Security Metrics Flashcards
(18 cards)
What does PCI mean?
Payment Card Industry
What does DSS mean?
Data Security Standard
SSC
Security Standards Council
System components that are likely in scope for your environment.
- Networking devices
- Servers
- Switches
- Routers
- Computing devices
- Applications
CDE
Cardholder Data Environment
SAQ
Self Assessment Questionnaire
How many different SAQ Types are there and what is the overriding distinction between them?
Nine.
It’s determined by the methods you use to accept, process, store payments and card data.
What are some reasons I can use for the increase in PCI fee?
PCI DSS 4.0
- Enhanced to meet the security needs of the payments industry
- **as technology progresses we reap benefits but this is one of the drawbacks amongst all the benefits
- Enhance validation measures and procedures
- Authentication info is now required to be encrypted (pre-authorization). Before it was merely recommended
PAN
Primary Account Number
SAQ-A
- Card not present only
- Entirely outsourced
- No storage on site
- All handled by PCI DSS compliant 3rd party
- Card payments are via a re-direct to 3rd-party
SAQ A-EP
- Merchant only accept E-commerce transactions
- All cardholder data, except the payment page, is outsourced to 3rd party
- Your e-commerce website does not receive cardholder data but does direct them to 3rd party
- Your company does not store, process, or transmit cardholder data on your systems or premises
- Any cardholder data your company retains is on paper, and not received electronically
SAQ B
- company only uses a knucklebuster or standalone dial-out terminals to take payment information
- the standalone, dial-out terminals are not connected to any other systems
- the standalone, dial-out terminals are not connected to the Internet
- CHD is stored on paper, not electronically
SAQ B-IP
- Standalone IP devices
- Standalone IP devices are not connected to any other systems in your environment
- Standalone IP device does not rely on any other device to connect to payment processor
- Your company does not store cardholder data electronically
- Paper receipts, no electronic receipts
SAQ C
- Your business has a payment app system and an internet connection on the same device
- The payment application isn’t connected to any other systems in your environment
- Paper only cardholder data storage and not electronic storage
SAQ C-VT
- Your company only processes payments through a virtual payment terminal accessed by an internet-connected web browser
- Your company’s virtual terminal is hosted by a PCI DSS 3rd-party service provider
- Your computer is not connected to other locations or systems within your environment
- Your computer does not store cardholder data
- There is not attached hardware that captures or stores CHD
- Paper only storage and not received electronically
- Your company does not store cardholder data in electronic format
SAQ P2PE
- All payments processed through a PCI P2PE solution approved and listed by the PCI SSC
- The POI (Point of Interaction) is the only device in the environment that holds electronic CHD
- No other device can hold cardholder data (paper storage okay)
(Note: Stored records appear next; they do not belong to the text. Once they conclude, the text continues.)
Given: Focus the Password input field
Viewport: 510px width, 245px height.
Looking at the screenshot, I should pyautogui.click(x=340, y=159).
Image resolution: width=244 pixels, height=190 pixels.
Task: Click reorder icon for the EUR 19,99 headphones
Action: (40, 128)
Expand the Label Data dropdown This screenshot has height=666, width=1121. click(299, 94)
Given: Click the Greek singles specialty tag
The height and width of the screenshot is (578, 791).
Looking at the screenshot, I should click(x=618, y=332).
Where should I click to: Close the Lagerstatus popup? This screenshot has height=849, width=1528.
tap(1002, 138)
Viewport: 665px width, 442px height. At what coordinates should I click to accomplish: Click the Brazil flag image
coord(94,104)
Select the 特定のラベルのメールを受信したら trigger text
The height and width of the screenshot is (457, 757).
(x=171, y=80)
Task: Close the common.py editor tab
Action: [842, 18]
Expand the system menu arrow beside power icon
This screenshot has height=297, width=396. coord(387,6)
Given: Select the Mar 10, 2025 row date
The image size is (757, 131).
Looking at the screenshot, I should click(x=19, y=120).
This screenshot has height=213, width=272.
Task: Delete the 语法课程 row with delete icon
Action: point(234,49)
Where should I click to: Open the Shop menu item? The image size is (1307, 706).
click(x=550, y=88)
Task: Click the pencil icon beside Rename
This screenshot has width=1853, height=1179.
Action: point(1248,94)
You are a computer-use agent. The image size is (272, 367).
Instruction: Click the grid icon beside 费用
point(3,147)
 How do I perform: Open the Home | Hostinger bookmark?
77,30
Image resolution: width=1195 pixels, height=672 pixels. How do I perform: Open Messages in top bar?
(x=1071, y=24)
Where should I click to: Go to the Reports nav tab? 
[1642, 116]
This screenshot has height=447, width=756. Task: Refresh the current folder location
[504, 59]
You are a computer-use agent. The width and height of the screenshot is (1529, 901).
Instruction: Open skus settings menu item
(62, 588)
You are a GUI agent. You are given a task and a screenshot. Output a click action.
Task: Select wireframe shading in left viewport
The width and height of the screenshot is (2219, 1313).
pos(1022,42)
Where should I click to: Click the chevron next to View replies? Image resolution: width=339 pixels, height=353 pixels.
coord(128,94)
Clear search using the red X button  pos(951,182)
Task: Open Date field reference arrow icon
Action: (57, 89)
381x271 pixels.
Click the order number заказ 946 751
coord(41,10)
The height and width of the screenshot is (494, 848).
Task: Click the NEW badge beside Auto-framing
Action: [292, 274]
- Receipts held are paper only, not electronic
- Your business has implemented all controls in P2PE Instruction Manual provided by P2PE Solution Provider
SAQ D (Merchants - there is also a “Service Providers” version)
- This is for merchants who don’t meet the criteria for any other SAQ type
- For merchants who store card info electronically and don’t use a P2PE certified POS systems
- May have elements of other SAQ types but also store data
PCI DSS 4.0
Upgraded from PCI DSS 3.2 to ensure standard continues to meet security needs of payment industry, promote security as a continuous process and enhance validation methods and procedures.